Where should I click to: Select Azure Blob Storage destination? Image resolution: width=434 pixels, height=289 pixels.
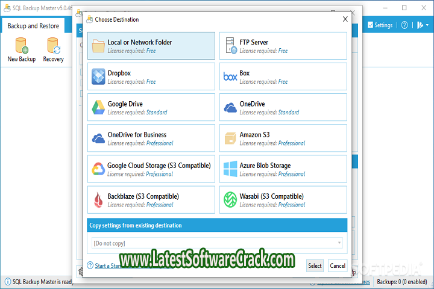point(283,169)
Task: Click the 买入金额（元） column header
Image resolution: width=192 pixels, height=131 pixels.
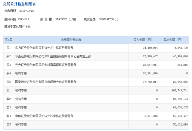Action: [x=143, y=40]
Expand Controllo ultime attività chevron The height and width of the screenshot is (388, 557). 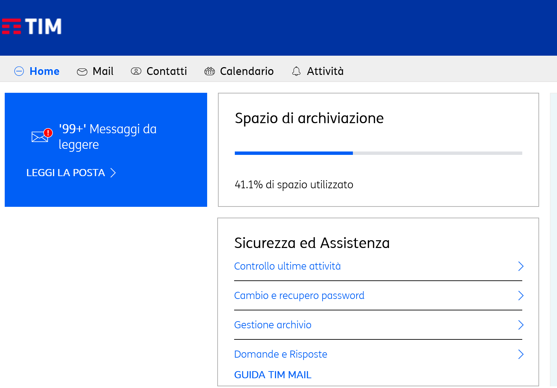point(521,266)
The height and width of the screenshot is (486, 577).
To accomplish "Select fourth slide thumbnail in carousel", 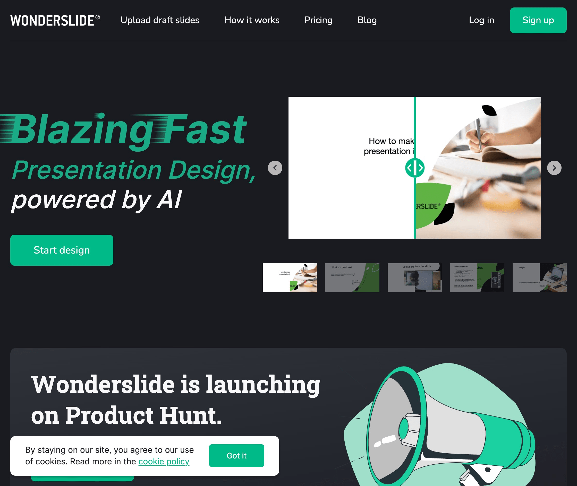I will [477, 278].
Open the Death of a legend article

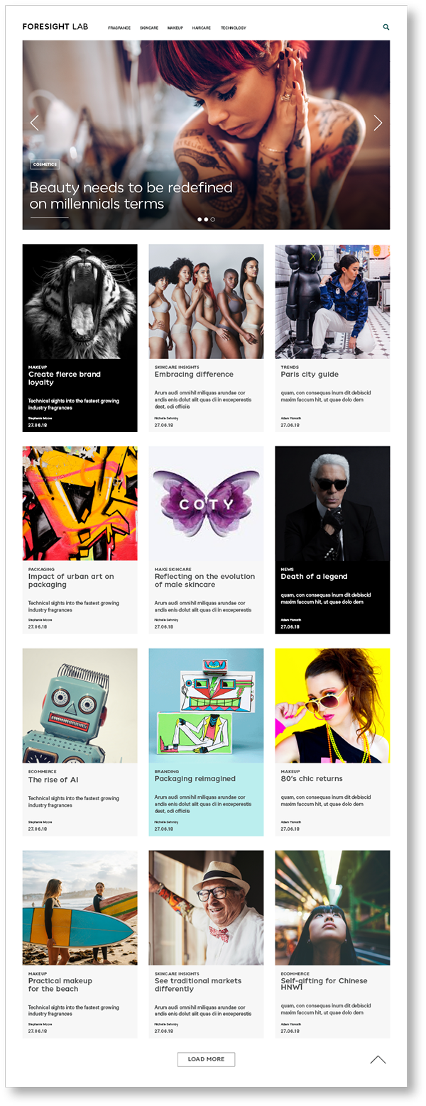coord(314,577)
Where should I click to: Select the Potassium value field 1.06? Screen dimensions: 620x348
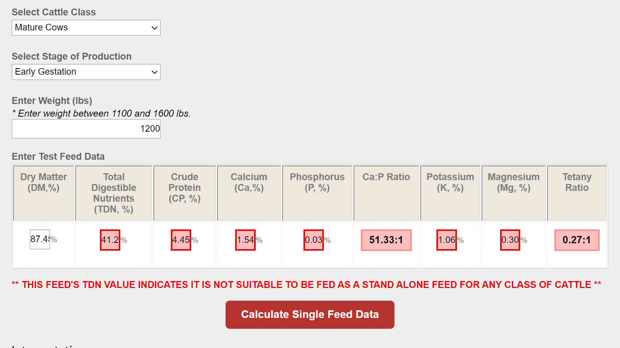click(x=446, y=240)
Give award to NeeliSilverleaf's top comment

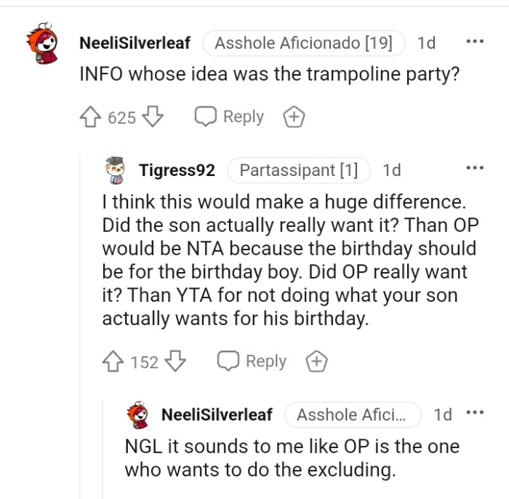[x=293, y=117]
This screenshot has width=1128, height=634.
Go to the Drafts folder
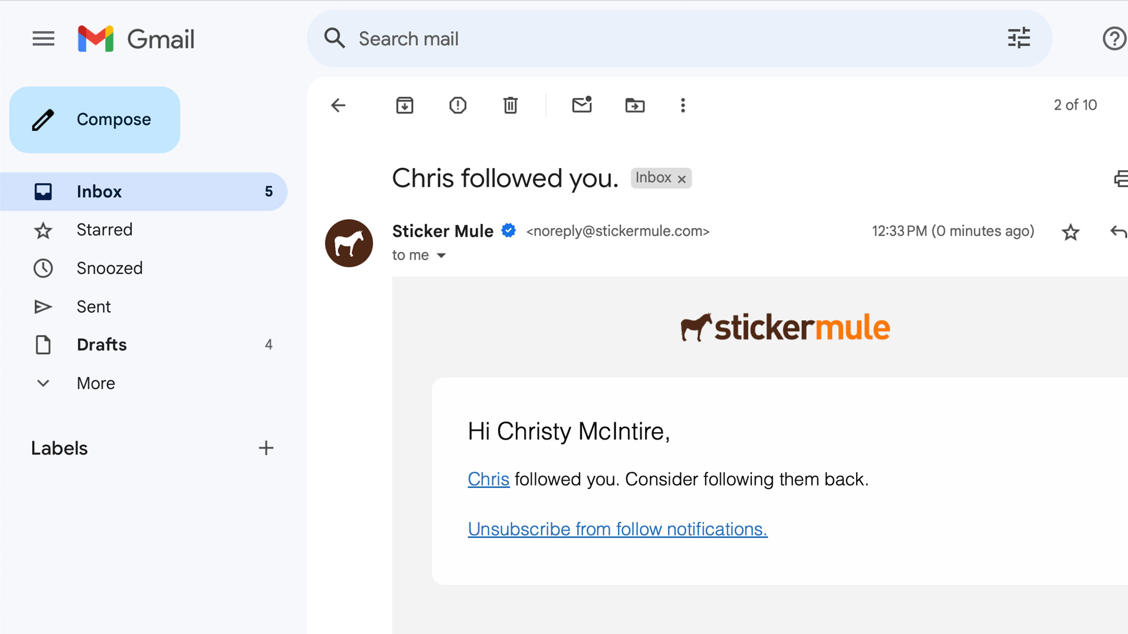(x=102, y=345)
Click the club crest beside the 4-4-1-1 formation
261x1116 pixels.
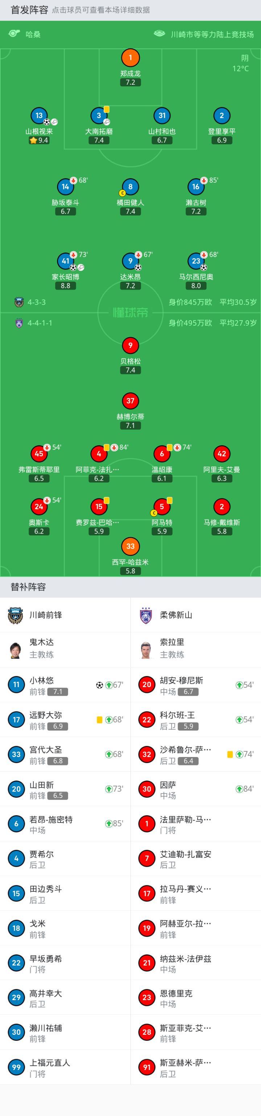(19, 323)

---

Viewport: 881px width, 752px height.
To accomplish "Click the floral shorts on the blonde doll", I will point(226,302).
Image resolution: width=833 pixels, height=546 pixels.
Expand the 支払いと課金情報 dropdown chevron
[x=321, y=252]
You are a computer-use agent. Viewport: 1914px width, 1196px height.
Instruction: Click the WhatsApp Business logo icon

* * *

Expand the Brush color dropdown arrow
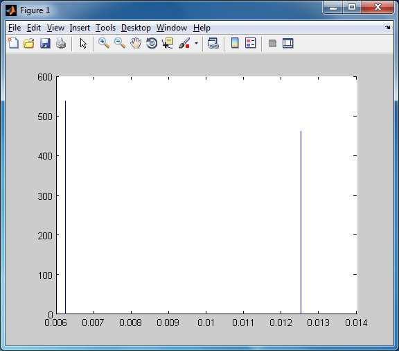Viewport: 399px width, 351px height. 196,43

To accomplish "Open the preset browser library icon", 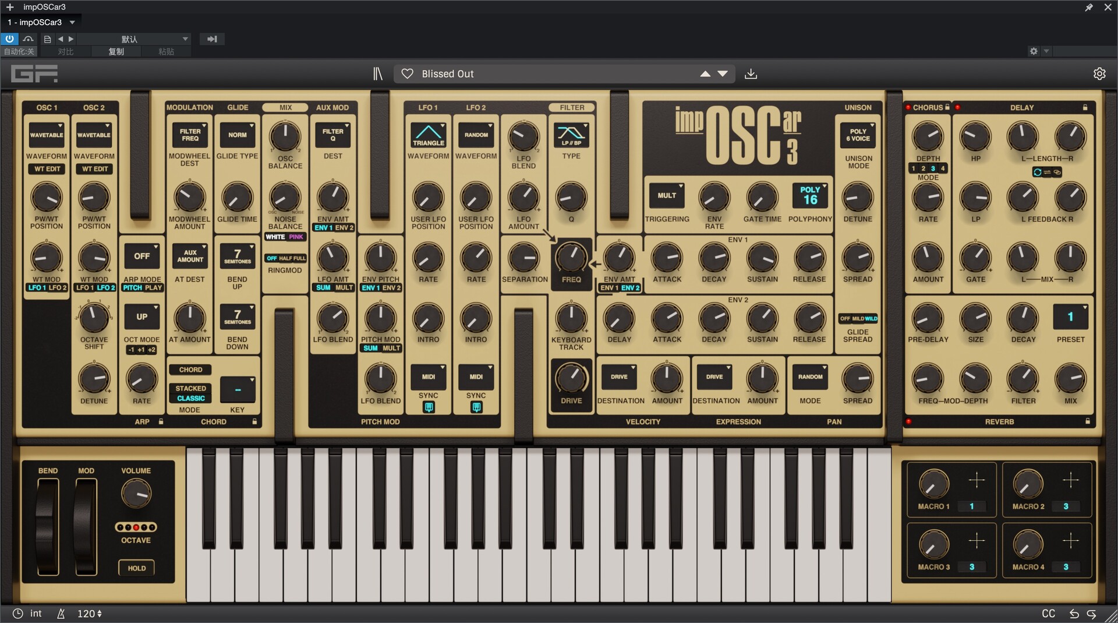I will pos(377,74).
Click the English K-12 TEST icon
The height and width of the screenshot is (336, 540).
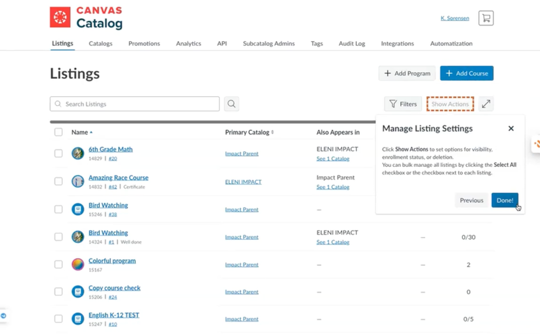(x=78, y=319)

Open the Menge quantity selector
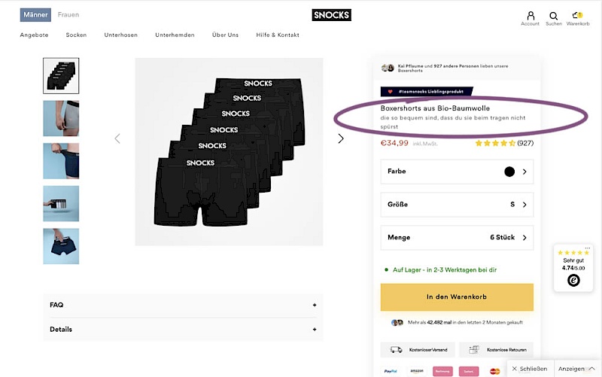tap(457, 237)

→ Description of the task:
Using the data above, extract exactly the lines from the one that holds "Expand the 支払いと課金情報 dropdown chevron" to the one that holds "Instruction: Click the", both ends included, and no others.

→ Response to this task:
Expand the 支払いと課金情報 dropdown chevron
[x=321, y=252]
You are a computer-use agent. Viewport: 1914px width, 1196px height.
Instruction: Click the WhatsApp Business logo icon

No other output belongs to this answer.